### Requirement
Your task is to show every line in the listing below that includes "will".

:::

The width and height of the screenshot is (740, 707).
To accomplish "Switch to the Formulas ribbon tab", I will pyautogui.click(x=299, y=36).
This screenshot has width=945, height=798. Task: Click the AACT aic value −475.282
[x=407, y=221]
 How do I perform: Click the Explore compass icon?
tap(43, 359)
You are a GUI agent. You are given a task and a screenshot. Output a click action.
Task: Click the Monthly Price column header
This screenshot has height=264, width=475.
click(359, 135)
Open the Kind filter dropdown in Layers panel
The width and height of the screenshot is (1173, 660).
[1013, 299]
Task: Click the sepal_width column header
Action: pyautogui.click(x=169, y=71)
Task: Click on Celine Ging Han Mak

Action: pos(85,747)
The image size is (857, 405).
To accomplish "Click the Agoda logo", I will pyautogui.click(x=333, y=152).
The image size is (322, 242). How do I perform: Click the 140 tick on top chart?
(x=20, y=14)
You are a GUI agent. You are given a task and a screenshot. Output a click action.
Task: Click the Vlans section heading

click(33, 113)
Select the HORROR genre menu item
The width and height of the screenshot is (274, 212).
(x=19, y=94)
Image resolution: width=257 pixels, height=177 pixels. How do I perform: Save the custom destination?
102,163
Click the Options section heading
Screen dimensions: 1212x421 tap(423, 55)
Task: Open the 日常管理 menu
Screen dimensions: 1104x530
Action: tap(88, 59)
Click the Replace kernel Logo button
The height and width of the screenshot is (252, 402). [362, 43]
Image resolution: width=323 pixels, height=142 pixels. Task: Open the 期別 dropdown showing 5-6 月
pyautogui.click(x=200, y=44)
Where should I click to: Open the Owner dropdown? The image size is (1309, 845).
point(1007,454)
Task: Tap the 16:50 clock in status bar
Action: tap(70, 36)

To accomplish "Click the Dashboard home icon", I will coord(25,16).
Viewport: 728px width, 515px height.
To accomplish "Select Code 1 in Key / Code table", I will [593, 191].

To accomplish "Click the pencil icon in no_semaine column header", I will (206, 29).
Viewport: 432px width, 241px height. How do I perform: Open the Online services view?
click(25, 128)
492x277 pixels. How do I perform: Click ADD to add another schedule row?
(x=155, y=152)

:::

### Answer box
To accomplish "Switch to the Formulas ribbon tab", I will pyautogui.click(x=299, y=36).
To accomplish "Click the Agoda logo", I will pyautogui.click(x=333, y=152).
To accomplish "Click the Dashboard home icon", I will coord(25,16).
To accomplish "Select Code 1 in Key / Code table", I will [593, 191].
To accomplish "Click the pencil icon in no_semaine column header", I will (206, 29).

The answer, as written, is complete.